CDH Version 5.12, 5.13, 5.14.

Platforms supported

Hadoop registration is supported on all platforms supported by the CDH versions.

Available options for set up

Version 1.2 introduces a Hadoop registration service that eases the setup of a CDH cluster for Watson Studio Local. Using Hadoop registration is the recommended approach, and gives additional functionality of scheduling jobs as YARN application. The approach without using Hadoop registration continues to be supported.

Option 1: Set up a CDH cluster with Hadoop registration

Hadoop integration diagram

The Hadoop registration service should be installed on an edge node of the CDH cluster. The gateway component will authenticate all incoming request and forward the request to the Hadoop services. In a kerberized cluster, the keytab of the Hadoop registration service user and the spnego keytab for the edge node will be used to acquire the ticket to communicate with the Hadoop services. All requests to the Hadoop service will be submitted as the Watson Studio Local user.

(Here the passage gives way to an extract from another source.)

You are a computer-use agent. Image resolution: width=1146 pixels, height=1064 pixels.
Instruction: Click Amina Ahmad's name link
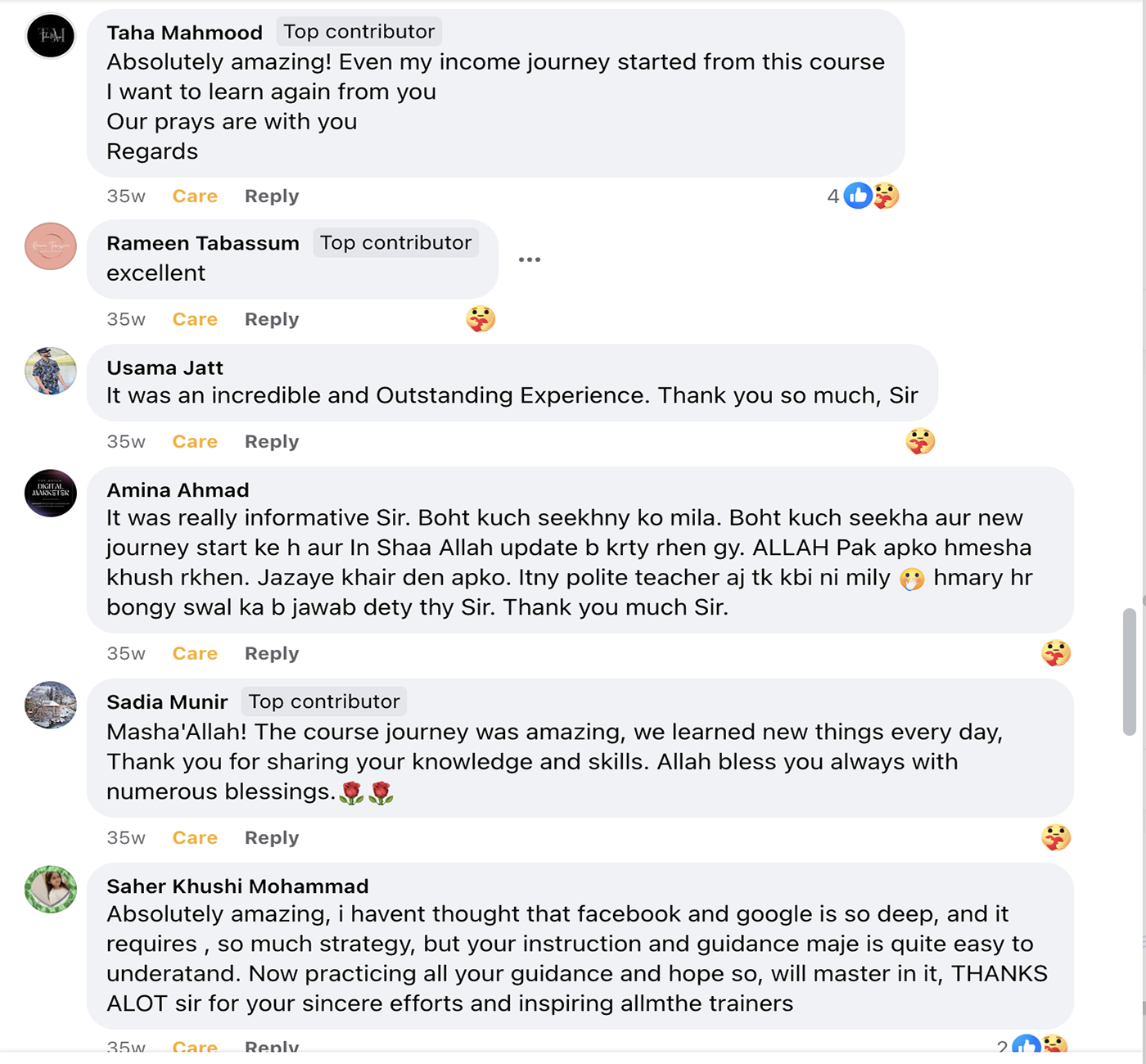(178, 490)
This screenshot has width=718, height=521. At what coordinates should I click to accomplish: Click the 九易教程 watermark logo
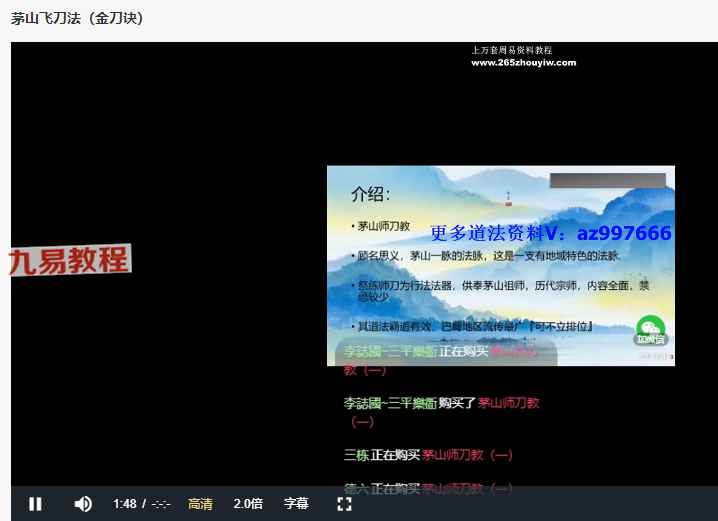[69, 261]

Edge node hardware requirements
  • 8 GB memory
  • 2 CPU cores
  • 100 GB disk, mounted and available on /var in the local Linux file system
  • 10 GB network interface card recommended for multi-tenant environment (1 GB network interface card if WEBHDFS will not be heavily utilized)
Create an edge node

The Hadoop registration service can be installed on a shared edge node if the resources listed above are exclusively available for Hadoop registration. When the edge node is successfully created, it should have the following components:

  • The Hadoop Gateway Role installed.
  • The Spark Gateway Role installed if the CDH cluster has a Spark service.
  • The Spark2 client installed if the CDH cluster has a Spark2 service.
Additional prerequisites

In addition, the following requirements should be met on the edge node:

  • Have Python 2.7 installed.
  • Have curl 7.19.7-53 or later to allow secure communication between the Hadoop registration service and Watson Studio Local.
  • Have a service user that can run the Hadoop registration service. This user should be a valid Linux user with a home directory created in HDFS.
  • The service user should have the necessary Hadoop Proxyuser privileges in HDFS, and WebHCAT services to access data and submit asynchronous jobs as Watson Studio Local users.
  • For a kerberized cluster: Have the keytab for the service user. This eliminates the need for every Watson Studio Local user to have a valid keytab.
  • Have an available port for the Hadoop registration service. The port for the Hadoop registration service should be exposed for access from the Watson Studio Local clusters that need to connect to the CDH cluster.
  • Have an available port for the Hadoop registration Rest service. This port need not be exposed for external access.
  • Depending on the service that needs to be exposed by Hadoop registration, have an available port for Livy for Spark and Livy for Spark 2. These ports do not need to be exposed for external access.
Install the Hadoop registration service

To install and configure the Hadoop registration service on the edge node, the Hadoop admin must complete the following tasks:

  1. Download the Hadoop registration RPM file (dsxhi_<platform>.rpm) to the edge node, for example, dsxhi_x86_64.rpm.
  2. Run the RPM installer. The rpm is installed in /opt/ibm/dsxhi.
  3. Create a /opt/ibm/dsxhi/conf/dsxhi_install.conf file using /opt/ibm/dsxhi/conf/dsxhi_install.conf.template.CDH as a reference. Edit the values in the conf file. For guidance, see the inline documentation in the dsxhi_install.conf.template.CDH files.
  4. In /opt/ibm/dsxhi/bin, run the ./install.py script to install the Hadoop registration service. The script prompts for inputs on the following options (alternatively, you can specify the options as flags):
    • Accept the license terms (Hadoop registration uses the same license as Watson Studio Local). You can also accept the license through the dsxhi_license_acceptance property in dsxhi_install.conf.
    • If the Cloudera Manager URL is specified in dsxhi_install.conf, you will be prompted for the password for the cluster administrator. The value can also be passed through the --password flag.
    • The master secret for the gateway service. The value can also be passed through the --dsxhi_gateway_masster_password flag.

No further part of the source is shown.